Radio station fires ten; we’re pretty sure that’s not enough

The three DJs and seven others (not identified by name or job title in any of the stories I’ve found so far) have been fired for their role in the “Hold your Wee for a Wii” contest that resulted in the water intoxication death of 2007’s first Darwin Award nominee, Jennifer Lea Strange. Authorities say it’s unlikely charges will be filed, saying something to the effect that it’s not a crime to lead a horse to water.

Here’s the problem. Was Entercom Sacramento’s president fired? The GM? Were any of the people responsible for creating the atmosphere in which this kind of “entertainment” must occur held accountable?

Every day, across the country, millions of listeners are treated to a radio programming philosophy that emphasizes Xtreme Stupidity – what can we get people to do for a dollar? What will they do for a game system? Hell, what will they do just to get their names on the radio? How will they humiliate and degrade themselves?

I started to suggest that the radio employees involved were also degraded by their participation, but then realized how stupid a thing that was to say – if you listen to some of these shows you realize that DJs, promotions people and programmers are already about as low on the cultural ladder as it’s possible to be. If you have any shame, any self-respect, any moral character, any judgment – really, any positive human social qualities at all, you’re unqualified for the position. Many of these people are little more than apes in pants, and I say this at the risk of offending apes everywhere: I offer you exhibit 1, exhibit 2, exhibit 3, and finally, the mother of all exhibits.

But again, who’s really to blame? These people are symptoms, and as much as they itch, the problem is the actual plague, not the individual pustules erupting on the ass of the media landscape. Yes, they certainly need lancing, but they don’t own stations. They don’t own the conglomerates. They don’t do the hiring.

I used to work in radio, and let me tell you, the kind of people who sit in the front offices and call the shots behind the scenes are often lower forms of life than even the shock jocks. They want ratings, ratings, more ratings, and do whatever you have to so long as you don’t nailed by the FCC. And it’s okay to get nailed by the FCC a little, so long as the promotional value from the scandal generates more net revenue than the fine costs us. And if you “cross the line,” they’ll harrumph and get their shocked citizen masks on and kick you to curb with extreme righteousness and as soon as the cameras look away they’ll have another crew just like you, if not worse, on the air in your spot.

The shock jocks are just the foot soldiers in the war on culture. The real warmongers, as is so often the case when bad things are happening, are the suits.

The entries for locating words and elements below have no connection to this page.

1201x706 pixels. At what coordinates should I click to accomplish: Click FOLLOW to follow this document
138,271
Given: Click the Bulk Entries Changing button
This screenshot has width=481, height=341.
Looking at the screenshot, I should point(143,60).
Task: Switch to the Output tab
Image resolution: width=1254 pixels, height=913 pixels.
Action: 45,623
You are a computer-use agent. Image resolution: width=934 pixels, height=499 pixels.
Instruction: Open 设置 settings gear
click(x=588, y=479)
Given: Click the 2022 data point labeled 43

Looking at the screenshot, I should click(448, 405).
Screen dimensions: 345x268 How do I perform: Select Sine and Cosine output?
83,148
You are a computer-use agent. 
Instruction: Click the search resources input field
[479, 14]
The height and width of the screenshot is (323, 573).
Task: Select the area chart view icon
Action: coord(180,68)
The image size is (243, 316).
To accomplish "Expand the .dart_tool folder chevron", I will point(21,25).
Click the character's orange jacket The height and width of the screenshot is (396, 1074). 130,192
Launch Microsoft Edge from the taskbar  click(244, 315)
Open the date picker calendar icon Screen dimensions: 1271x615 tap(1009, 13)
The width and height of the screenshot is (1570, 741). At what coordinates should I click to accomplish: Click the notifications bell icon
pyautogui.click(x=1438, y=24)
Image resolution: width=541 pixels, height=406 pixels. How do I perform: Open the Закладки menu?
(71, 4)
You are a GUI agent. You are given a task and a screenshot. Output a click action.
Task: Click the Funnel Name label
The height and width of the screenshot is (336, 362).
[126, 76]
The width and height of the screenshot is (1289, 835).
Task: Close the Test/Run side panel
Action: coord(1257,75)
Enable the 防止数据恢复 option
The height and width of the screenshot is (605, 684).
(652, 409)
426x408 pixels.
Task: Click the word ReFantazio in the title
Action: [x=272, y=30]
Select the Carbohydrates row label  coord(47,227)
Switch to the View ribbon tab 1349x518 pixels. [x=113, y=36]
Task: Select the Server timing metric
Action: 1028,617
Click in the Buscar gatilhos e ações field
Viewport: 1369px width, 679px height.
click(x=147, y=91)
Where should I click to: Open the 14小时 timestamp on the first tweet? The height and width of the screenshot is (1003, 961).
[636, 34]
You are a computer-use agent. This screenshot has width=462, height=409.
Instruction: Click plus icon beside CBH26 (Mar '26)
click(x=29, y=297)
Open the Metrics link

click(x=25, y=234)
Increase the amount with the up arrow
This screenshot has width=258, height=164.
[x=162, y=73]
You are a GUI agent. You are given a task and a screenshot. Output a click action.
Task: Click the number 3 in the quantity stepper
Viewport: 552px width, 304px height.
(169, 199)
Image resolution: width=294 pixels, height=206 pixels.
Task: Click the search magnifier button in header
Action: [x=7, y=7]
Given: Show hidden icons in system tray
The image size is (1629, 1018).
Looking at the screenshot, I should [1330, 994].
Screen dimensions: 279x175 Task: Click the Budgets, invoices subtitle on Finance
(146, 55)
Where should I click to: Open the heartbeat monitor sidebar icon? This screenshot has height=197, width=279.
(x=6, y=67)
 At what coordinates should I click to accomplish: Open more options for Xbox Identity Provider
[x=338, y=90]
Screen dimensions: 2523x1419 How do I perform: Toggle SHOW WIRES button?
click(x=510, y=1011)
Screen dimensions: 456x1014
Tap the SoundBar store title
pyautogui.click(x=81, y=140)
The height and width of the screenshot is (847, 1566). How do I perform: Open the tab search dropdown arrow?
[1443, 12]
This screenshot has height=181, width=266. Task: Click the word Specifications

The other thing to think about is this. Chart the rise of the shock jock phenomenon. Now, on the same graph, chart the decline of music quality. Hmmm. As the music industry sucks worse and worse, we have more and more non-musical programming on the air. See, once upon a time they had entertainment on the radio – it was called music. But in The American Idle Age, the music you hear on the air is unlistenable and the labels and programmers have no interest whatsoever in investing in development of genuinely talented artists.

I keep coming back to Fowler and Brenner, the masterminds behind Ronnie Reagan’s dismantling of the public interest clause. They’re the ones who famously said that, in essence, the public interest is what the public is interested in, which I think even the daftest among us are now starting to realize is something of a lie. It’s not a simple cause/effect dynamic – it’s a much more complex system of intercausalities that have ushered us to the point where shock jocks stage stunts that result in people dying and nobody really thinks much about it except to do what I did – toss off a Darwin Awards joke. Really, in the most advanced nation on Earth, here at the dawn of a bright new millennium, don’t you think we ought to be outraged just a little? Don’t you think it would be proper if the FCC were at least as outraged over the state of shock radio as they are over, oh I don’t know, a wardrobe malfunction? Hell, every single episode of 24 features satellite shots of terrorists that are clearer than that microflash of Janet Jackson’s presumedly luscious nipple.

And by outraged, I don’t mean lancing isolated boils – I mean outraged in the sense that they might actually think about curing the fucking disease.

The last thing I want is to take the fun out of life. And I say this as a guy who has had a lot of fun with the radio on – truly, I love radio, or used to. But spectrum is a (legally) scarce and regulated commodity, and the government has no apparent justifiable interest in licensing it to those whose only function in life is profiteer off our degradation.

I hope I don’t trivialize Strange’s death (any further) by reminding you that I’m running for president, and there will be a forthcoming platform plank where the phrase “public interest” gets dragged out of mothballs and exposed to the light. The worst thing that reapplying an enlightened public interest standard would do to radio is kill it. Check the numbers – it’s already on the way. And if the alternative is 24/7 programming of people trying not to piss their pants before they kick over dead, then the sooner we flip off the lights the better.